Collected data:
++++++
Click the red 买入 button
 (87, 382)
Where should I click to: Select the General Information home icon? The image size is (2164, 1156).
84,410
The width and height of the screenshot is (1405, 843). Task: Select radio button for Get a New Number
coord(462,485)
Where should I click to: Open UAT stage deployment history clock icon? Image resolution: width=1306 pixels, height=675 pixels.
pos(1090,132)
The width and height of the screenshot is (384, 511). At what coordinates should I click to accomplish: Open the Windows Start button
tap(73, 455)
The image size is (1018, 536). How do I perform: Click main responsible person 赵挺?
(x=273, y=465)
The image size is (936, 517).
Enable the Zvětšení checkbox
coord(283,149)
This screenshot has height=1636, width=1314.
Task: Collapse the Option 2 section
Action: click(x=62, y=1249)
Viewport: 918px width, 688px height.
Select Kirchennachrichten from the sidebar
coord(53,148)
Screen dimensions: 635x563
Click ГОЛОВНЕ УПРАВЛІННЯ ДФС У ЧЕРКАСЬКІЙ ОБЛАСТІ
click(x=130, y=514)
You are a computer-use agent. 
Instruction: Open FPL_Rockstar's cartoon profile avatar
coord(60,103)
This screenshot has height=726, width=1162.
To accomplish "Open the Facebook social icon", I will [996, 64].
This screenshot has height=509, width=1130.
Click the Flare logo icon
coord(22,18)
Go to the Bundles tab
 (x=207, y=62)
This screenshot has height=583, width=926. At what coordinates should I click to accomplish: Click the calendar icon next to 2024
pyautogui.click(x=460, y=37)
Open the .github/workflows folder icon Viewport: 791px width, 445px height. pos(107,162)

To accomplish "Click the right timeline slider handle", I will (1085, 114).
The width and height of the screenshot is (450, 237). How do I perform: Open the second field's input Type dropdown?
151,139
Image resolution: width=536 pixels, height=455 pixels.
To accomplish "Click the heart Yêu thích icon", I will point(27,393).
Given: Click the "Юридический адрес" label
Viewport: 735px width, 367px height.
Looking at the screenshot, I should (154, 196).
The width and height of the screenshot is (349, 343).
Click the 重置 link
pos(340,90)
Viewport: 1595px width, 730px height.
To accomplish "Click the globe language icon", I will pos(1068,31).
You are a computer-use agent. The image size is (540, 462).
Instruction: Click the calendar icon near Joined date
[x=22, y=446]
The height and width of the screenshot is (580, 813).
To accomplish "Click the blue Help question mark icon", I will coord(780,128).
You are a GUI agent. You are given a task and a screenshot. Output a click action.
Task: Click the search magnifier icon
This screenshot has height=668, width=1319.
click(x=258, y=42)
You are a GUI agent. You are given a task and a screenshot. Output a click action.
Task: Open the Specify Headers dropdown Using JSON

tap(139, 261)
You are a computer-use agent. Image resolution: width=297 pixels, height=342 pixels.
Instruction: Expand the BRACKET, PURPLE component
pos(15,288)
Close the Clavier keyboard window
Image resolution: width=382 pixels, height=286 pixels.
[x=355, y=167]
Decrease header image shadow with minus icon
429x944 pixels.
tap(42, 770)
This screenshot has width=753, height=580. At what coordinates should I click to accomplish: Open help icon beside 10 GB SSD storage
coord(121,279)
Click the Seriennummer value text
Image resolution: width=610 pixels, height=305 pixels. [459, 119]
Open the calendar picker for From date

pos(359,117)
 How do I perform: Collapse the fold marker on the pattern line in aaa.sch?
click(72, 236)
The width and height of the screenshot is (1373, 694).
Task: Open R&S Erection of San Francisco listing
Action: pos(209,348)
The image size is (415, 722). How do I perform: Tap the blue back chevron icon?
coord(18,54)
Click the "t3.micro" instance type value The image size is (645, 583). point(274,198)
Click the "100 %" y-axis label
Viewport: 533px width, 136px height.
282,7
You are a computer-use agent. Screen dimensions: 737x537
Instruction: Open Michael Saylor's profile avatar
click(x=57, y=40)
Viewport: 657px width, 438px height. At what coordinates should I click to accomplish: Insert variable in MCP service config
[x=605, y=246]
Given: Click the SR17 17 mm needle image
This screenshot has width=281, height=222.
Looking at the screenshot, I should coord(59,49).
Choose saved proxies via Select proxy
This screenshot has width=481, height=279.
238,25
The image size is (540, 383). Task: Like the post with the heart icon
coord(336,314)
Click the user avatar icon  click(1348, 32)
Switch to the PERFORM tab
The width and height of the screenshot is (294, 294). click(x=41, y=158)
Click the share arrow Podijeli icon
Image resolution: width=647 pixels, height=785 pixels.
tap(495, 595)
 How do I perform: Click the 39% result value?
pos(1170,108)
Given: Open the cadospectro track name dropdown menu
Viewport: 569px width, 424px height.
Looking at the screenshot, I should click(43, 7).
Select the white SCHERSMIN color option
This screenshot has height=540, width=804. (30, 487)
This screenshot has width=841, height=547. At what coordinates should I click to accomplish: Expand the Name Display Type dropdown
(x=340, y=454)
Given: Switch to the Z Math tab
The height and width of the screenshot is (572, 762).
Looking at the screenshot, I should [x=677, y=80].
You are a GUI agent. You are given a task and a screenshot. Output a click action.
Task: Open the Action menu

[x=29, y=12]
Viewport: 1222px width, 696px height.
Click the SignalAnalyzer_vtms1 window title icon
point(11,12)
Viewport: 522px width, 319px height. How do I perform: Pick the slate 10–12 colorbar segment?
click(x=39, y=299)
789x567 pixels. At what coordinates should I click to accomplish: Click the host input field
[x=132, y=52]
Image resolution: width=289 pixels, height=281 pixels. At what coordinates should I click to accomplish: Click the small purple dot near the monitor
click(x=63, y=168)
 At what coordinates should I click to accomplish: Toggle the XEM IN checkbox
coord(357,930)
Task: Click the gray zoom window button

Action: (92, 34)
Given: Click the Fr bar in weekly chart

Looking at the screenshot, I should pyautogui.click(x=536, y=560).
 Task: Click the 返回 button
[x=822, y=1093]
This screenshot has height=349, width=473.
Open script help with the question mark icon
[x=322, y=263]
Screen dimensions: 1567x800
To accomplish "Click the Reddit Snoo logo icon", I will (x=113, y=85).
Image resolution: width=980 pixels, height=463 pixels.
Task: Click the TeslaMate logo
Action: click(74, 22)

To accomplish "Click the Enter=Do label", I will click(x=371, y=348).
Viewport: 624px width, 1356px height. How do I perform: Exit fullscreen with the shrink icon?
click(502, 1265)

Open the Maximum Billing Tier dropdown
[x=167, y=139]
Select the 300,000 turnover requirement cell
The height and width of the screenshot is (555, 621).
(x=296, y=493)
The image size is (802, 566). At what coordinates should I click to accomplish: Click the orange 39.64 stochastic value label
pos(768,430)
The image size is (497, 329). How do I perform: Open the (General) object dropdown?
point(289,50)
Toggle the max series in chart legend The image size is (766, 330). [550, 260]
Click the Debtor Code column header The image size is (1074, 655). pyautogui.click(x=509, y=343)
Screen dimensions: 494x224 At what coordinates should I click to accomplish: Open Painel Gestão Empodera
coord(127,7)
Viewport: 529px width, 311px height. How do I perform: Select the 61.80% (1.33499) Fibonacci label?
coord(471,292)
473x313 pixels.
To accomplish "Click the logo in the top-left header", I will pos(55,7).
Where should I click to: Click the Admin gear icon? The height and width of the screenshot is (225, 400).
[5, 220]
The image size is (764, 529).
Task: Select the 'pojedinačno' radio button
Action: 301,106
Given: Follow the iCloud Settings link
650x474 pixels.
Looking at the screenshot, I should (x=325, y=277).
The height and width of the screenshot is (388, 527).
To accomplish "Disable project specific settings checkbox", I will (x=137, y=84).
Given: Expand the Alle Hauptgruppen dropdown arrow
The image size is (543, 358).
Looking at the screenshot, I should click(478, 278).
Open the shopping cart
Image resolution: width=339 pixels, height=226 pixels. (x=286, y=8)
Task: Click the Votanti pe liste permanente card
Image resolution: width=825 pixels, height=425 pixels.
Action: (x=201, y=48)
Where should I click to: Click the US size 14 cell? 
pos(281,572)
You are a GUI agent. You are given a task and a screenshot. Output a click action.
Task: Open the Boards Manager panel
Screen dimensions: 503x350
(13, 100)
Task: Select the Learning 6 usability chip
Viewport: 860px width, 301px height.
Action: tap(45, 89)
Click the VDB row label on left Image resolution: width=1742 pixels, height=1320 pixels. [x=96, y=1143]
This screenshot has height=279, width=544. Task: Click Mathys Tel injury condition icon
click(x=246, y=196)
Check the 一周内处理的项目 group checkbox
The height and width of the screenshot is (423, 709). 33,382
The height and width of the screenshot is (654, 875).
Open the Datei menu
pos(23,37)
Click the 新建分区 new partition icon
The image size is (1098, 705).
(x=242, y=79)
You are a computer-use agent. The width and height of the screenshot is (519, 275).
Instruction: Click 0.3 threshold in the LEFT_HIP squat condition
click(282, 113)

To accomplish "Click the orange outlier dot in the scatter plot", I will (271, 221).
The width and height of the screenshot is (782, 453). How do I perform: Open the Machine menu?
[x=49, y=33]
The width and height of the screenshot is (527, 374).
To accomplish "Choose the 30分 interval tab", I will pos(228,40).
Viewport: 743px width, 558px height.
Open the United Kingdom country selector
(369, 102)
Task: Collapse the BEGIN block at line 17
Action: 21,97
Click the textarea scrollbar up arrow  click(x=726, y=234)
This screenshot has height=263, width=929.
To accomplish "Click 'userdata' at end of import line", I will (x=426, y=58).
++++++
▸ Exercise goal:
The requested lines run from the one with "The width and height of the screenshot is (782, 453)." through the last line of the records. Return them exactly.

▸ Solution for this task:
The width and height of the screenshot is (782, 453). How do I perform: Open the Machine menu?
[x=49, y=33]
The width and height of the screenshot is (527, 374).
To accomplish "Choose the 30分 interval tab", I will pos(228,40).
Viewport: 743px width, 558px height.
Open the United Kingdom country selector
(369, 102)
Task: Collapse the BEGIN block at line 17
Action: 21,97
Click the textarea scrollbar up arrow  click(x=726, y=234)
This screenshot has height=263, width=929.
To accomplish "Click 'userdata' at end of import line", I will (x=426, y=58).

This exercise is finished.